Wednesday, November 26, 2003

Do Credit Card Companies Negotiate With Their Customers to Reduce Debt?

Do Credit Card Companies Negotiate With Their Customers to Reduce Debt?

Credit card companies usually send accounts to collection agencies when no payment has been received for 180 days. In such cases, cardholders may have to pay the full amount they owe to the collection agency. Therefore, it's better to try to negotiate a debt-reduction settlement with a creditor before your account is referred to a collection agency.

Function

    The U.S. Federal Trade Commission (FTC) website recommends that consumers make an effort to work out debt-reduction settlements with credit card companies if they're struggling to pay their card issuers.
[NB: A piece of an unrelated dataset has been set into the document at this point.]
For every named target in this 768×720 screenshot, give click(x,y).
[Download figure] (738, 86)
The FTC notes that cardholders can try to reduce their debts without using the services of a debt-settlement company by contacting a card issuer's customer service department. However, it's important to work out agreements that reduce your credit-card bills to amounts you can afford to repay. Creditors will likely be unwilling to offer further concessions if you agree to settle your debts for amounts that are less than what you owe and then fail to pay them.

Considerations

    A Smart Money article titled "Debt Settlement: A Costly Escape" asserts that credit-card companies try to make it difficult for cardholders to negotiate debt settlements. According to the article, some card issuers refuse to even consider reducing the amounts cardholders owe unless they're at least three months behind on payments. Yet a New York Times article titled "Credit Bailout: Issuers Slashing Card Balances" notes that the enactment of the Credit Card Accountability, Responsibility and Disclosure Act in 2010 may make some credit card companies more willing to negotiate settlements with their customers. The legislation hampered card issuers' profits by restricting some rate increases and fees. Therefore, companies may be willing to negotiate debt settlements with cardholders to protect a portion of their profits.

Significance

    It can be costly not to work out a debt-reduction settlement with credit card issuers yourself. According to the FTC, some debt-settlement companies require their clients to deposit money for the company's fees into a bank account that is handled by an account administrator. Clients could end up paying several types of fees, including a sign-up fee and a monthly service fee that lasts as long as a client participates in a debt-settlement plan. Some fees also may be based on a percentage of the amount of money a client saves through a debt-reduction plan.

Effects

    Waiting to negotiate debt settlements with your card issuers can damage your credit rating. That's because credit-card companies often aren't willing to settle accounts unless cardholders are already behind on making payments. Creditors usually report late payments to credit bureaus when accounts are delinquent at least 30 days. Every reported late payment will hamper your credit score.

Warning

    Successfully negotiating debt-reduction settlements with your creditors may have tax consequences. Some credit-card companies report debt settlements to the Internal Revenue Service (IRS). In turn, the IRS may consider any amount of debt a creditor doesn't require you to pay as income that needs to be reported on your tax return. One exception to that rule would be if the IRS determines that taxpayers' debts are more than the total value of their assets.